## start Information supplied
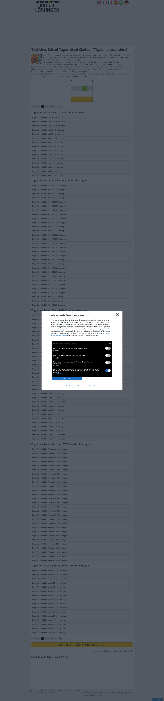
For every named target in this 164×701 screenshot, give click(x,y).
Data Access (82, 386)
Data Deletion (70, 386)
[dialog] (82, 350)
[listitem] (82, 343)
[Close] (118, 315)
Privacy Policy (93, 386)
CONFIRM (67, 378)
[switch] (108, 348)
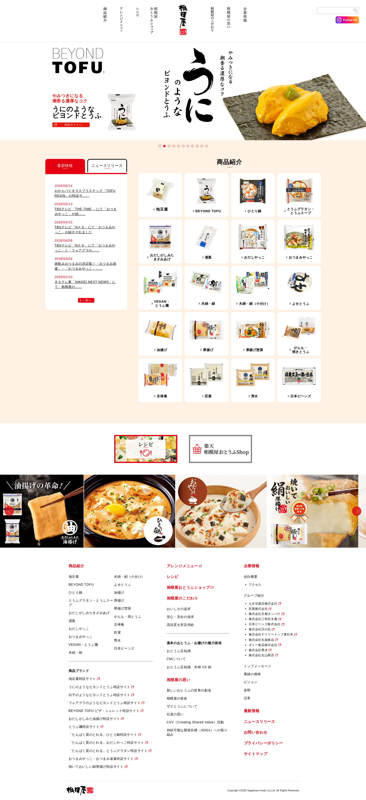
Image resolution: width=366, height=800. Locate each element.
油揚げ (119, 592)
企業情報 (245, 23)
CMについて (176, 659)
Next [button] (356, 511)
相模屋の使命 (177, 698)
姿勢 (247, 690)
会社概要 (251, 576)
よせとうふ (122, 584)
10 (202, 146)
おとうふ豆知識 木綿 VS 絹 (189, 667)
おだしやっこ (79, 629)
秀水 (117, 640)
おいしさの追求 (179, 609)
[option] (46, 511)
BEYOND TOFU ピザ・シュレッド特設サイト (104, 711)
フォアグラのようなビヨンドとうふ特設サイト (105, 703)
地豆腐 (74, 576)
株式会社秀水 (258, 650)
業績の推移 (252, 674)
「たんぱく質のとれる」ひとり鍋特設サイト (103, 734)
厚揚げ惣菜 (122, 608)
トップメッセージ (257, 666)
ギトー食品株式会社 (263, 645)
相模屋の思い (228, 23)
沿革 (247, 698)
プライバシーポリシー (263, 743)
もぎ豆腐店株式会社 (263, 603)
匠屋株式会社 (258, 608)
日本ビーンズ (124, 648)
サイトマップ (255, 754)
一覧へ (87, 300)
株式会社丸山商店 (261, 655)
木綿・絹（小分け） (129, 576)
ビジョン (251, 682)
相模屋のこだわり (212, 23)
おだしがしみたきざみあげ (89, 613)
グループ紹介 (254, 595)
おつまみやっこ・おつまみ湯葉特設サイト (101, 759)
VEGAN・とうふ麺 (83, 644)
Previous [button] (9, 511)
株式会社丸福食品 (261, 640)
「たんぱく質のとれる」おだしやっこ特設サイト (106, 742)
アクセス (255, 584)
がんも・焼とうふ (128, 616)
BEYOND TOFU (81, 584)
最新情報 (251, 711)
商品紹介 (105, 23)
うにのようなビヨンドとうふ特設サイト (100, 687)
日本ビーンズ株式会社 (265, 624)
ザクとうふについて (182, 706)
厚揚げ (119, 600)
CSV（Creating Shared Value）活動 (195, 722)
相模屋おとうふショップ (154, 23)
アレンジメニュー (121, 23)
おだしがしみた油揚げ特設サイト (94, 719)
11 (206, 146)
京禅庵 (119, 624)
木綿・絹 (75, 652)
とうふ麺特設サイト (84, 726)
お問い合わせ (255, 732)
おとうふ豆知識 (179, 651)
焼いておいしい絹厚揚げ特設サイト (96, 766)
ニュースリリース (259, 722)
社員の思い (175, 714)
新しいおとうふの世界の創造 (189, 690)
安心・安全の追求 (180, 617)
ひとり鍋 (75, 592)
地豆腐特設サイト (82, 679)
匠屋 (117, 632)
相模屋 (183, 23)
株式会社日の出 (260, 629)
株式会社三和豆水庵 (263, 619)
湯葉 (72, 621)
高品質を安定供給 (180, 625)
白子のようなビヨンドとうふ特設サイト (100, 695)
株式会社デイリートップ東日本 (271, 634)
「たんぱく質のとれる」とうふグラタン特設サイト (108, 751)
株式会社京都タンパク (265, 614)
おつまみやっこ (81, 637)
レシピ (137, 23)
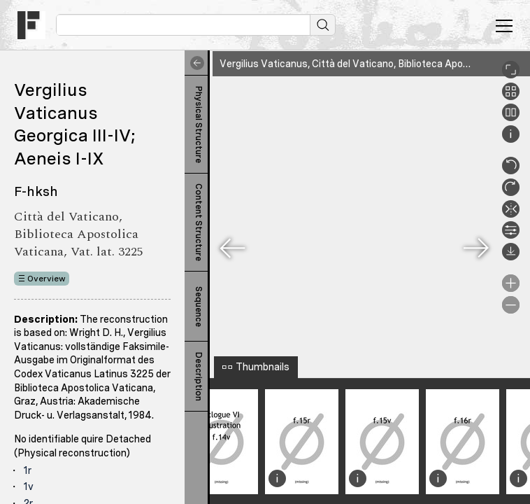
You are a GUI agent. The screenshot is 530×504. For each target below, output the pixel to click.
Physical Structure (198, 124)
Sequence (198, 306)
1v (29, 486)
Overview (46, 279)
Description (198, 376)
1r (27, 470)
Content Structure (198, 222)
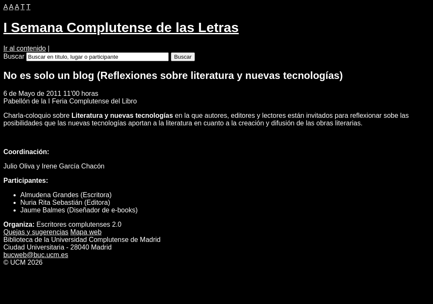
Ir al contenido (24, 48)
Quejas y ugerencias (36, 232)
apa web (85, 232)
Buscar (14, 56)
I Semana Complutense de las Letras (121, 27)
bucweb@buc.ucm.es (35, 254)
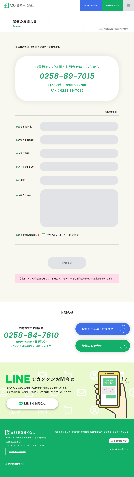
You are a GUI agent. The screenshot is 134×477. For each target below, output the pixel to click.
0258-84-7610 (31, 335)
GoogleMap (12, 441)
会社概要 (107, 431)
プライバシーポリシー (58, 235)
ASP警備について (63, 431)
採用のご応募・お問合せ (97, 329)
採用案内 (85, 431)
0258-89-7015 (67, 76)
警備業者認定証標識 (17, 451)
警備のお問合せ (92, 346)
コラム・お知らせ (121, 431)
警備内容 (76, 431)
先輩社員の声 (96, 431)
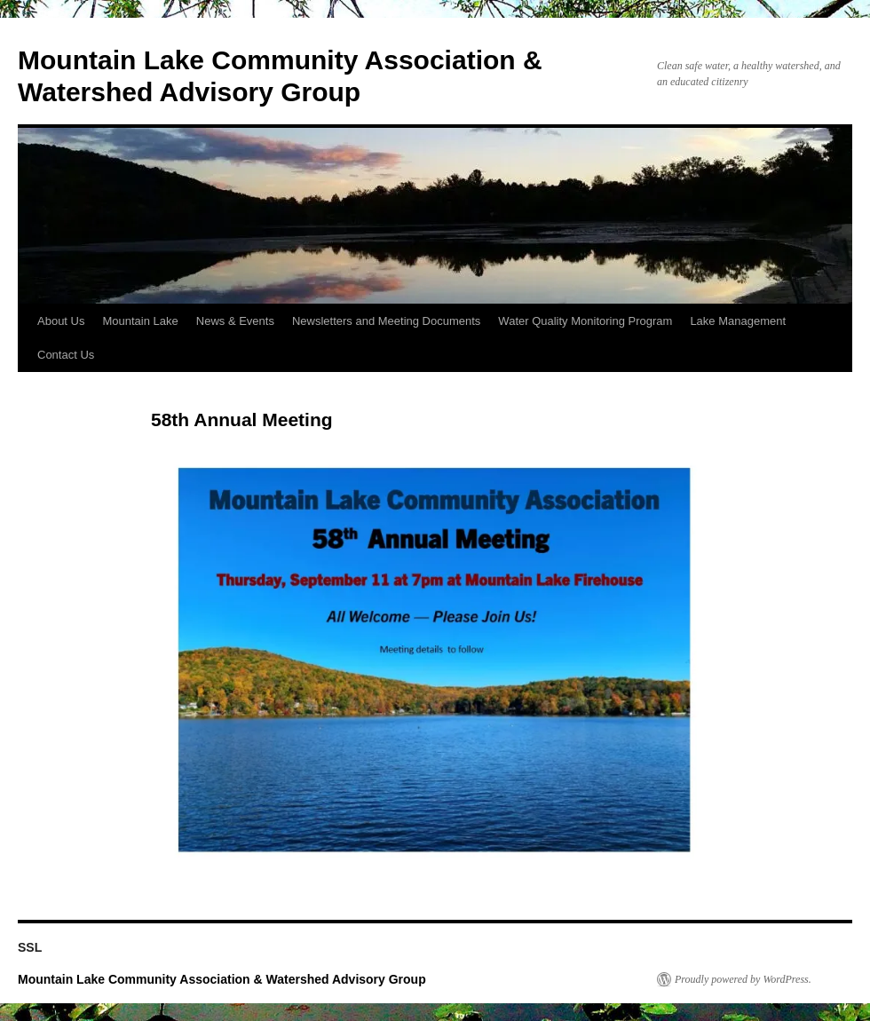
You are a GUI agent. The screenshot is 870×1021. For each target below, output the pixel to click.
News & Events (235, 321)
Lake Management (738, 321)
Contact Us (65, 354)
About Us (60, 321)
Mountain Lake (140, 321)
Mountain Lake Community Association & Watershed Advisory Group (222, 979)
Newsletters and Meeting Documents (386, 321)
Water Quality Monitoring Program (585, 321)
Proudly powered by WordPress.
## end Information supplied
Rescale the lines from the line with "株式会社丸福食品 (261, 640)" up to and including the line with "bucweb@buc.ucm.es (35, 254)": write those lines out again, requests included, with every click coordinate in the answers multiplied by 1.5 and rounded to a whole number, halves rounding up. Give only those lines, and leave the pictures out.

株式会社丸福食品 (392, 960)
「たんぱく質のとれる」おだしやっこ特設サイト (159, 1113)
アクセス (383, 876)
がんも・焼とうふ (192, 924)
BEYOND TOFU (122, 876)
最新情報 (377, 1067)
商品紹介 (158, 35)
うにのようなビヨンドとうふ特設サイト (150, 1031)
日本ビーンズ株式会社 (398, 936)
ザクとうふについて (273, 1059)
厚揚げ (179, 900)
CSV（Creating Shared Value）活動 (293, 1083)
相模屋おとうふショップ (231, 35)
アレンジメニュー (182, 35)
おだしがしみた油揚げ特設サイト (141, 1079)
11 (309, 219)
京禅庵 (179, 936)
木綿・絹 (113, 978)
とうふ麺特設サイト (126, 1089)
お問い合わせ (383, 1098)
おとうふ豆知識 (269, 977)
焼いておいしい絹厚揚げ特設サイト (144, 1149)
ニュースリリース (389, 1083)
社員の思い (263, 1071)
新しいおとうふの世界の創造 (284, 1035)
安心・安全の追求 (270, 926)
ひとり鍋 (113, 888)
地豆腐特設サイト (123, 1019)
匠屋 (176, 948)
相模屋 (275, 35)
株式会社日の出 (390, 944)
株式会社三和豆水庵 (395, 929)
湯葉 (108, 932)
高品質を安定供給 (270, 938)
白子のようなビヨンドとうふ特設サイト (150, 1043)
株式会社デイリートップ東日本 (407, 951)
「たんぱく質のとれる」とうふグラタン特設サイト (162, 1127)
株式会社京都タンパク (398, 921)
おつまみやっこ (122, 956)
レシピ (206, 35)
You are a GUI agent. The screenshot is 530×504. For each target below, output the pixel to click.
Physical Structure (297, 186)
Sequence (297, 459)
1v (44, 729)
Overview (69, 419)
Description (297, 564)
1r (41, 705)
Content Structure (297, 333)
Ir al contenido (36, 72)
Quejas y ugerencias (54, 348)
apa web (128, 348)
Buscar (21, 84)
I Semana Complutense de las Letras (182, 41)
bucweb@buc.ucm.es (53, 381)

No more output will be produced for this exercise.